DATA FOR REVIEW: Begin

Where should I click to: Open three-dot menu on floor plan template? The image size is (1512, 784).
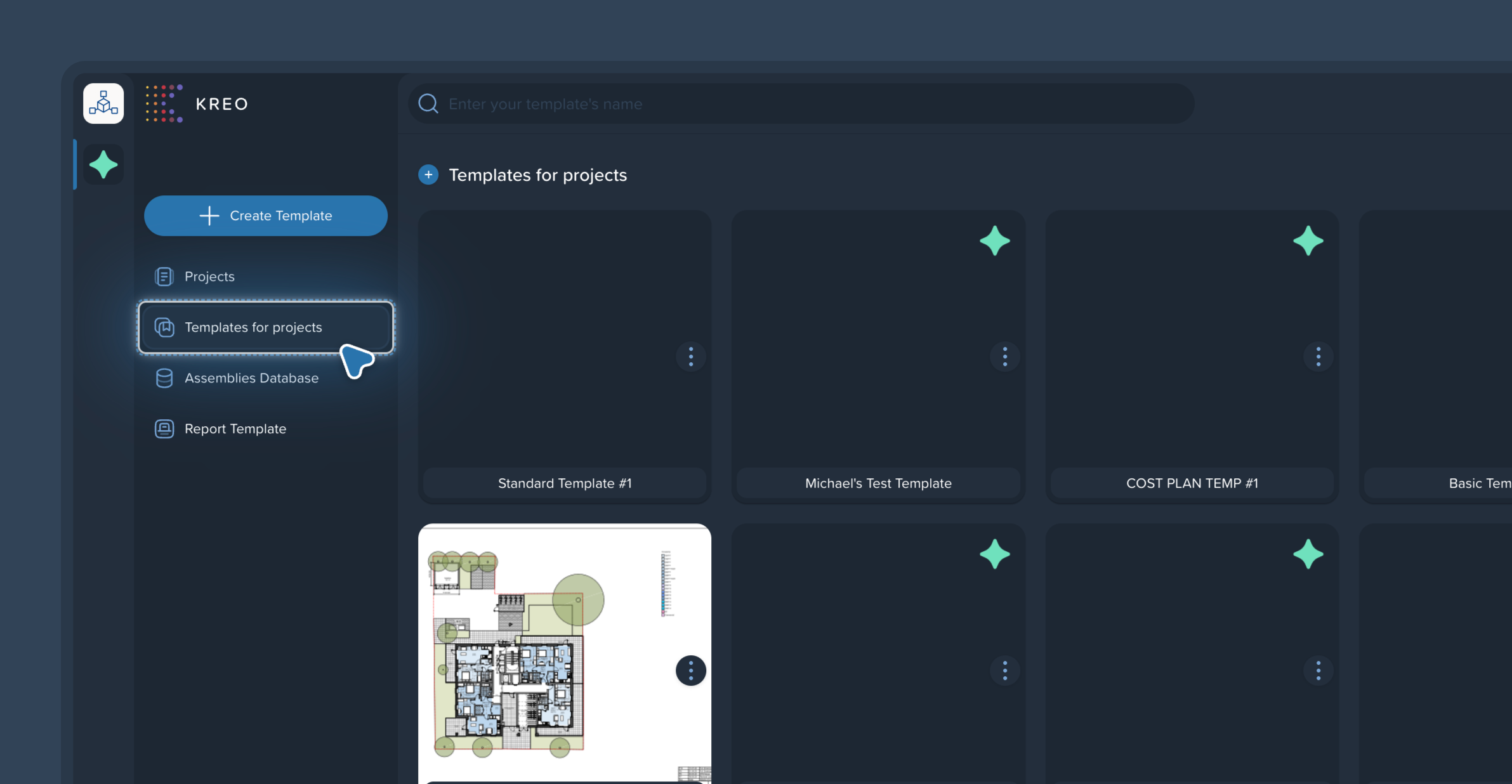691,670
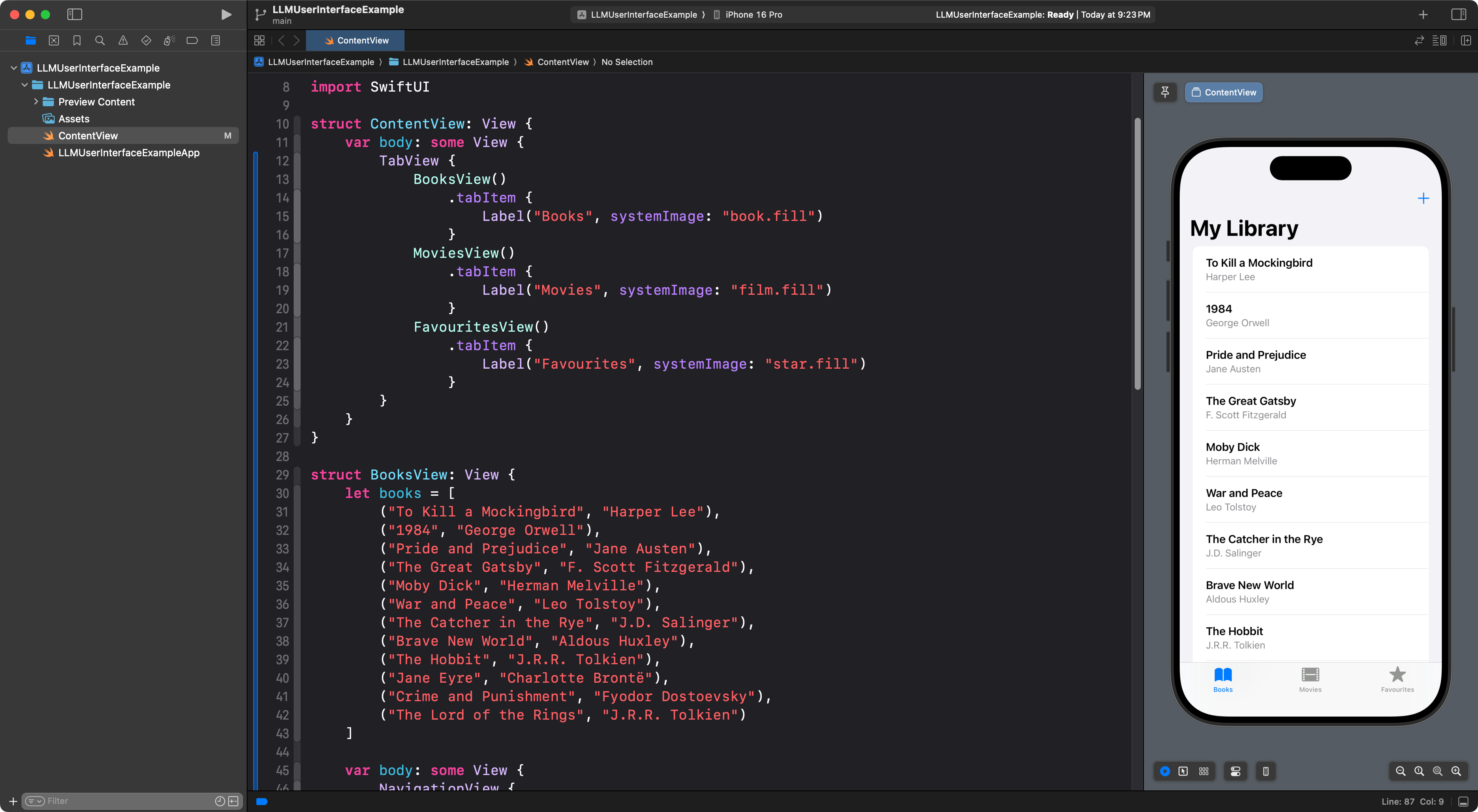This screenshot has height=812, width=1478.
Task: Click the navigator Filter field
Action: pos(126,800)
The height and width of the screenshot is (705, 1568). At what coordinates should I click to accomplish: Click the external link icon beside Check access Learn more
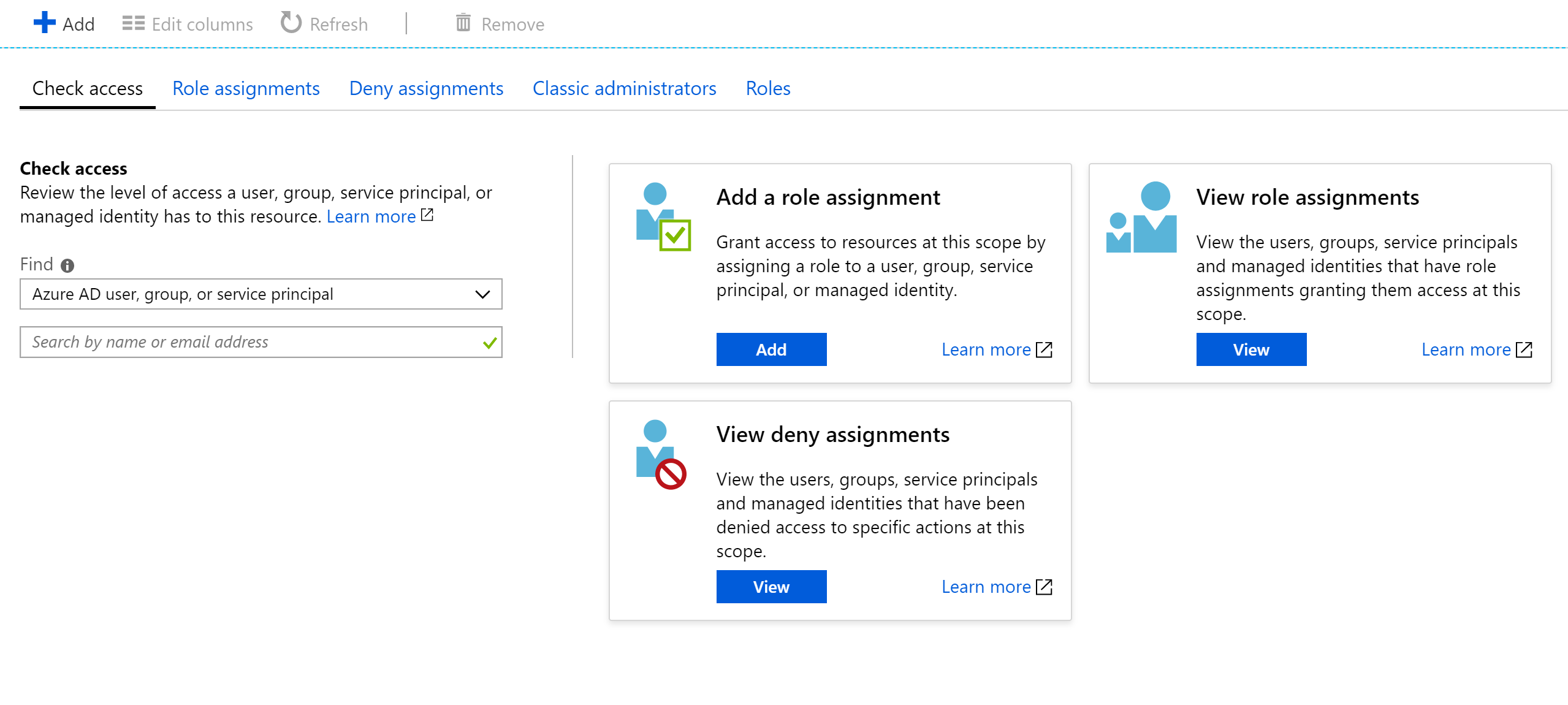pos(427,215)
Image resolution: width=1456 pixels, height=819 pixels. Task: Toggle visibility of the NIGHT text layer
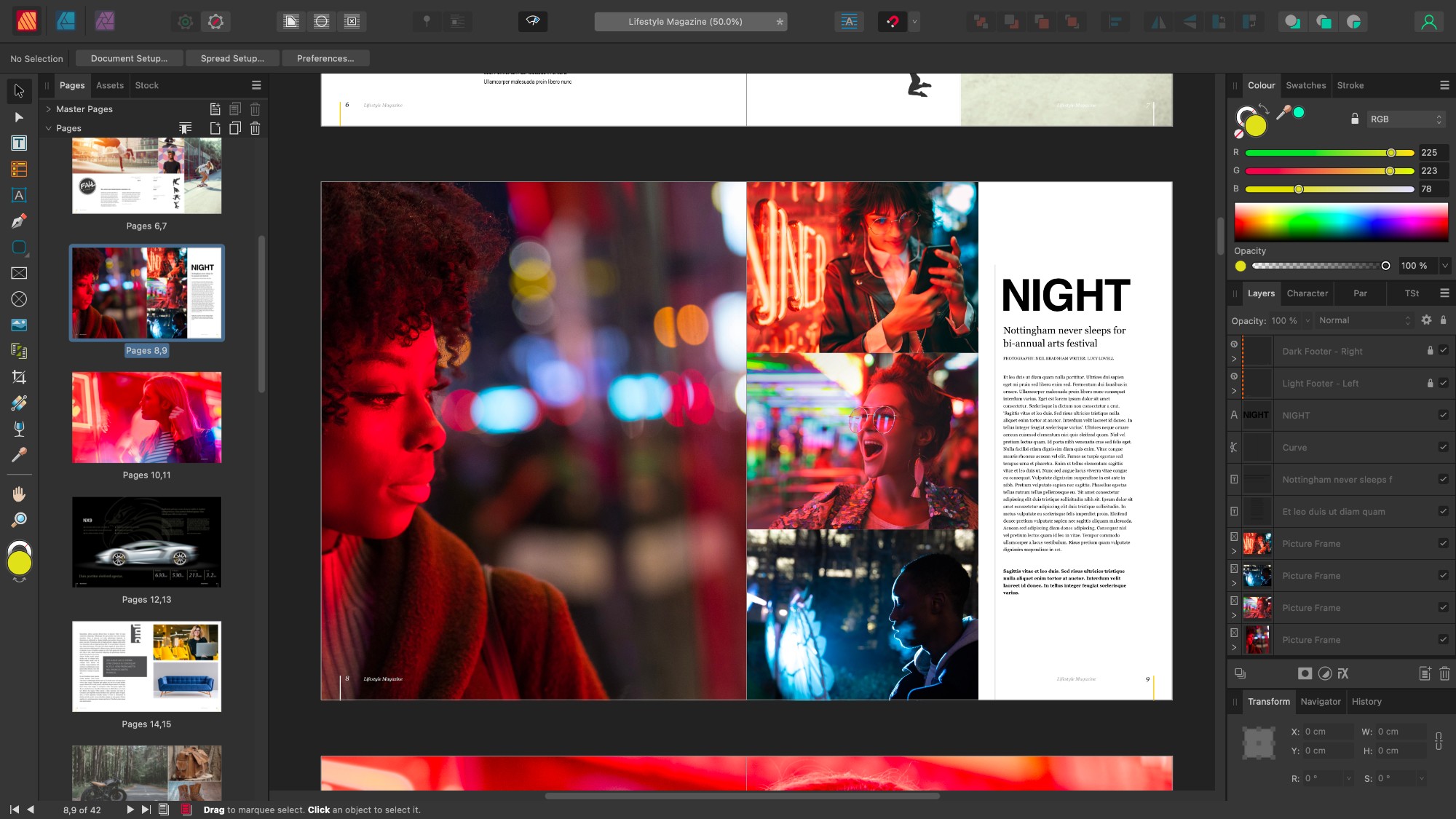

DATA FOR REVIEW: End

- WHAT YOU SHOULD DO -
The answer is every line of the data, exactly as written, with the pictures dropped.

- ANSWER BELOW -
Where should I click to: Open three-dot menu on floor plan template? The image size is (1512, 784).
691,670
This screenshot has height=812, width=1478.
Task: Click the navigator Filter field
Action: pos(126,800)
The height and width of the screenshot is (705, 1568). At what coordinates should I click to accomplish: Click the external link icon beside Check access Learn more
pos(427,215)
Image resolution: width=1456 pixels, height=819 pixels. Task: Toggle visibility of the NIGHT text layer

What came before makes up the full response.